Target pointing data
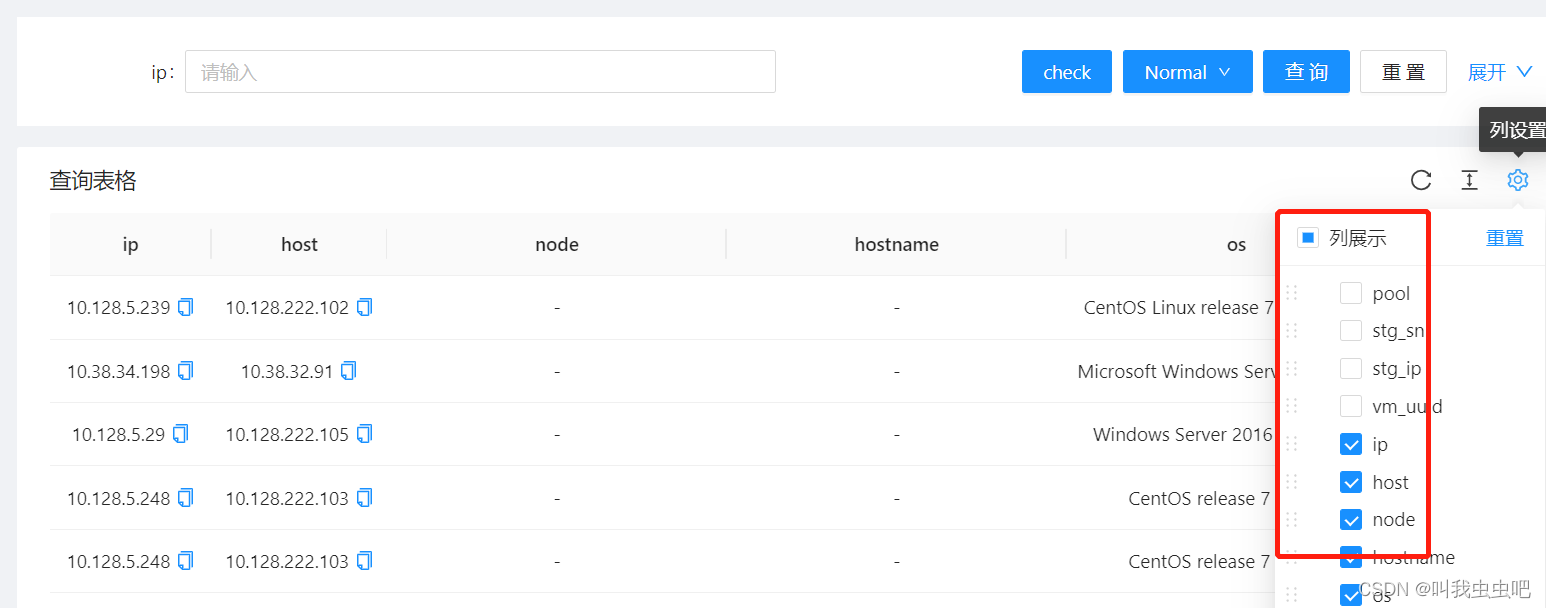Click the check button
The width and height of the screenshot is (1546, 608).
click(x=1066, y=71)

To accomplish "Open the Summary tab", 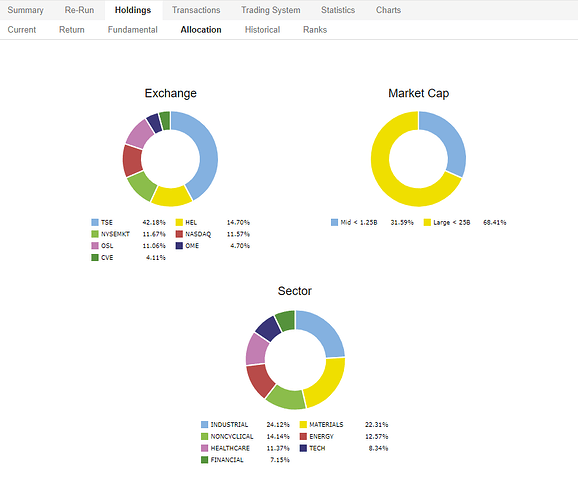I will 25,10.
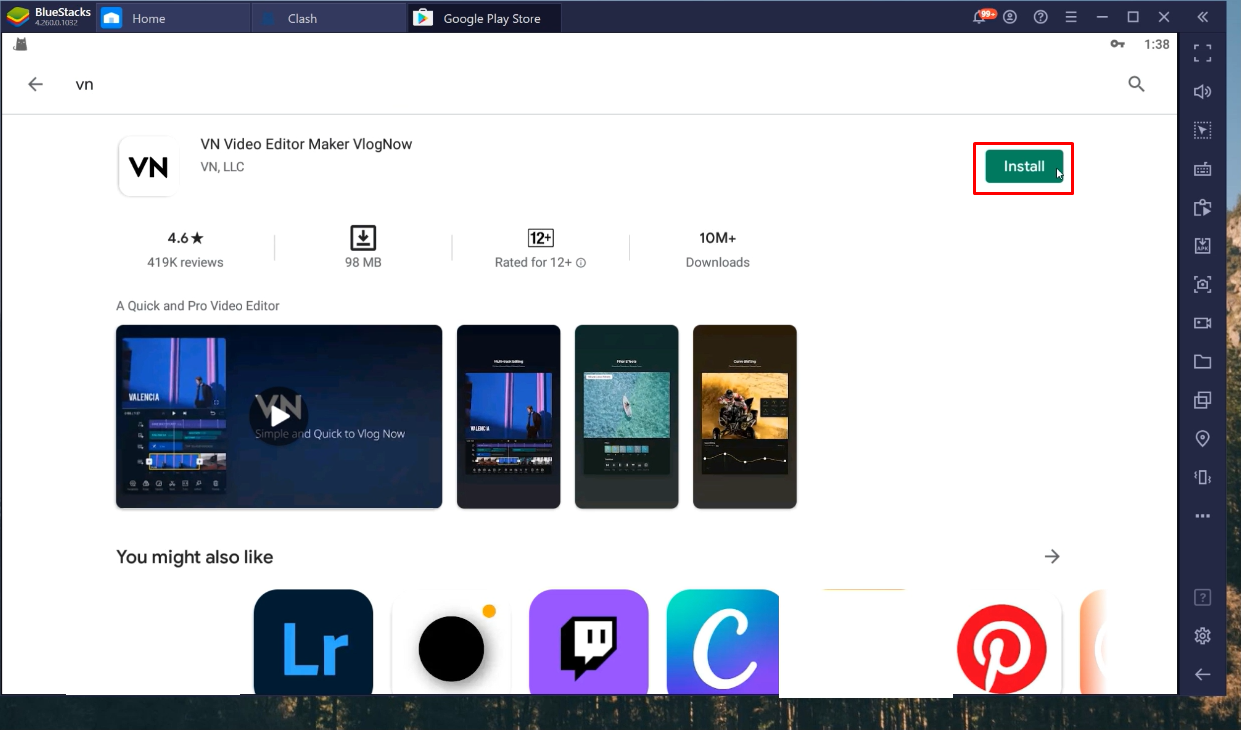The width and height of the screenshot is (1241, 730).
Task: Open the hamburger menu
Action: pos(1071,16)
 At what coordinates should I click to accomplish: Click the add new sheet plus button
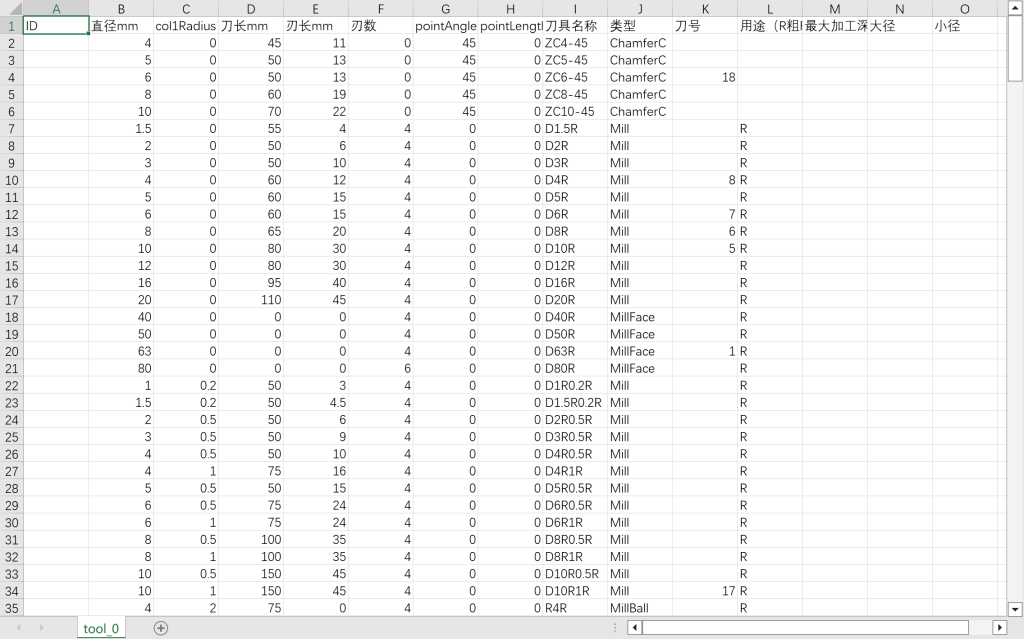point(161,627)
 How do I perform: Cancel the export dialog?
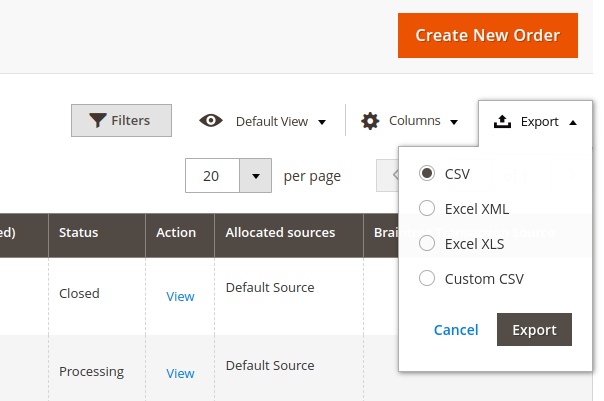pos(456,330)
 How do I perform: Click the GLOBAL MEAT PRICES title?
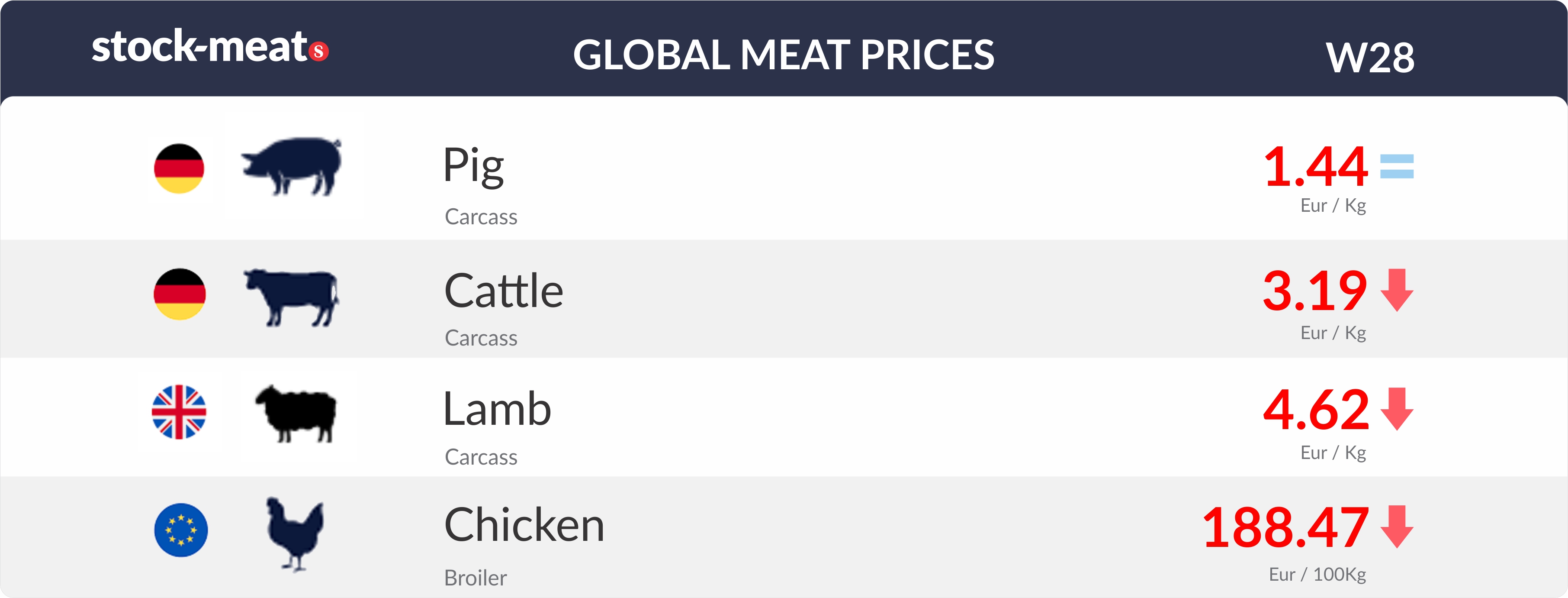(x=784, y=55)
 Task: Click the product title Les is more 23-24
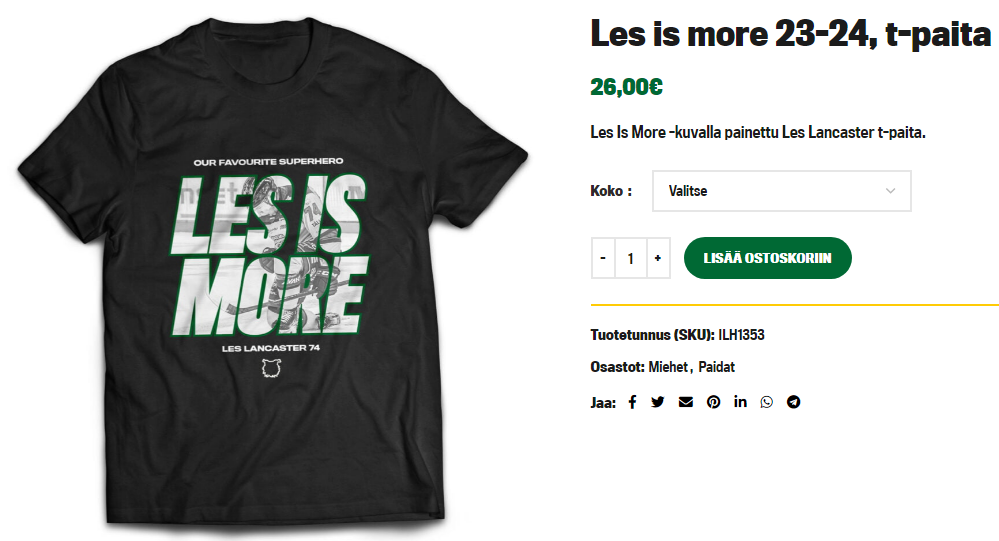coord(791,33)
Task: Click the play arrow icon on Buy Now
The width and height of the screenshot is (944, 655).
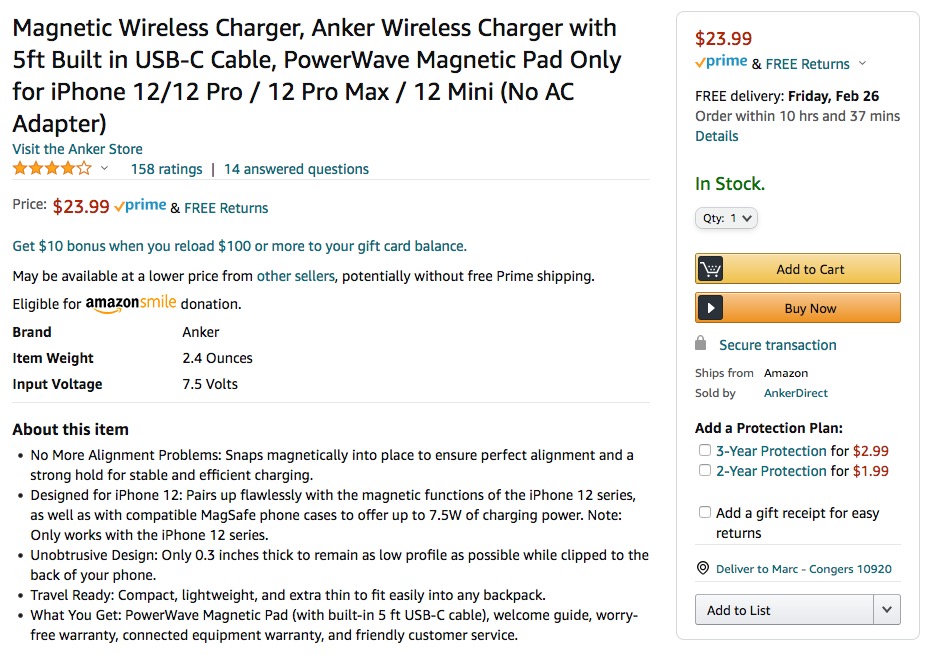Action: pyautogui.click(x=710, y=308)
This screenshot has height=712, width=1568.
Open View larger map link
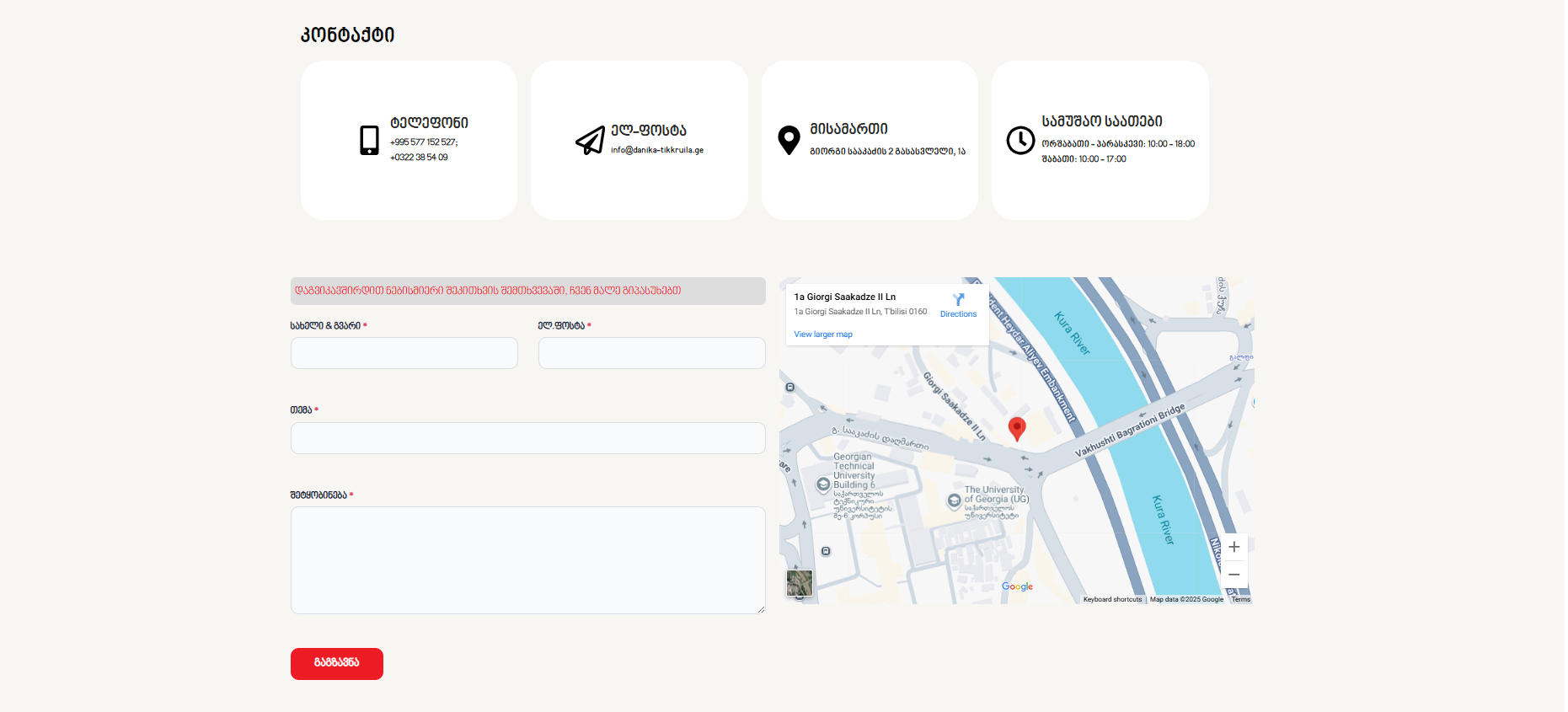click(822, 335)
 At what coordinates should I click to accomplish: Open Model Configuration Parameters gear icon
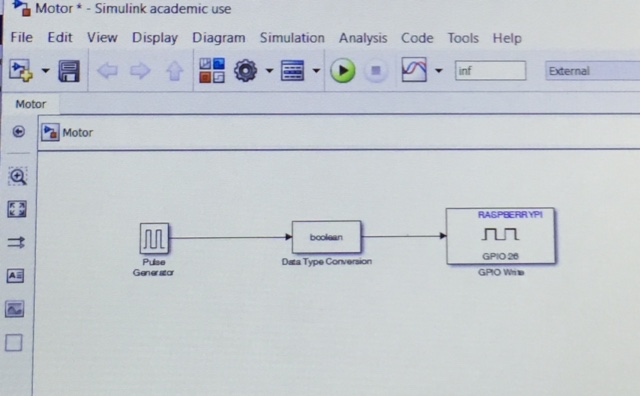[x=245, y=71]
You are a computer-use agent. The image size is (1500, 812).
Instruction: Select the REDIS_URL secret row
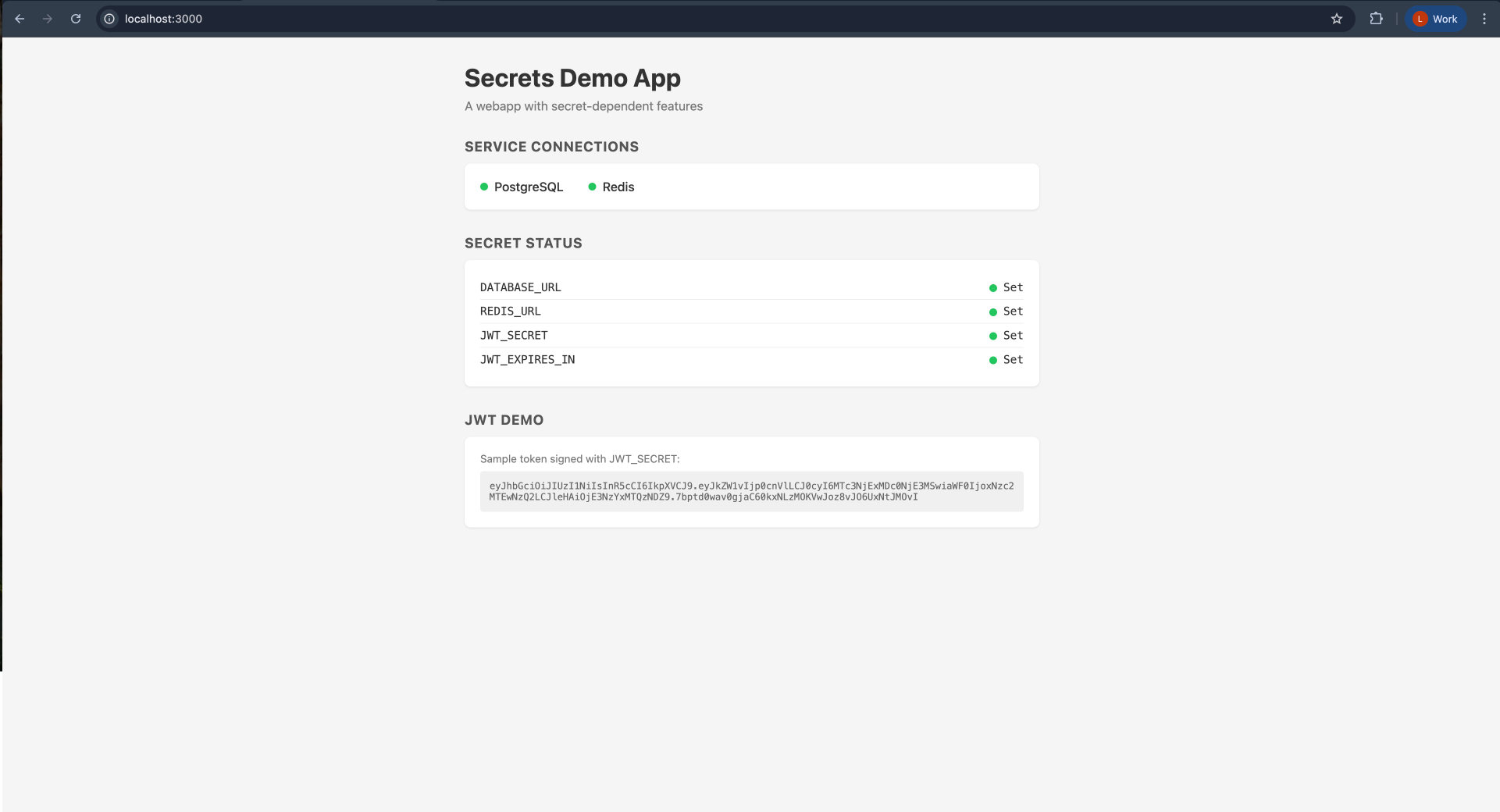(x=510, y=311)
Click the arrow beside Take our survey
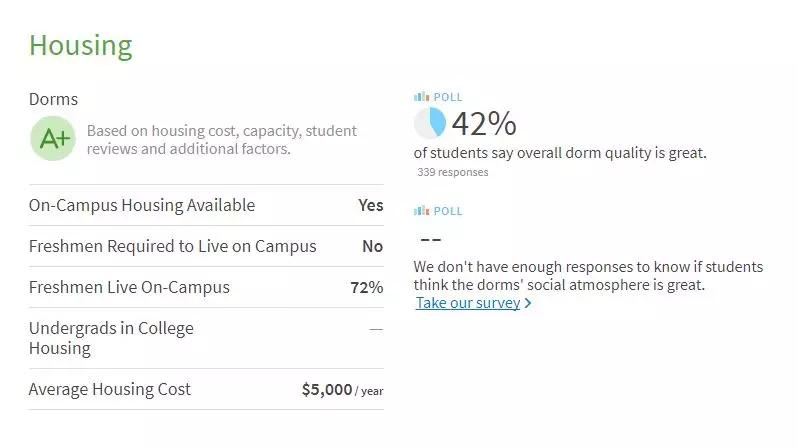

_TASK GOAL_.
Copy the entries word for word, starting at the line that contains "Task: Click the play arrow icon on Buy Now" and continuing through the end of the entries. Leave out the pictures.

_WRITTEN REPLY_.
Task: Click the play arrow icon on Buy Now
The width and height of the screenshot is (944, 655).
Action: pyautogui.click(x=710, y=308)
This screenshot has height=712, width=1568.
Open View larger map link
click(822, 335)
 At what coordinates should I click to accomplish: Open Model Configuration Parameters gear icon
[x=245, y=71]
You are a computer-use agent. The image size is (1500, 812).
Instruction: Select the REDIS_URL secret row
(x=510, y=311)
Click the arrow beside Take our survey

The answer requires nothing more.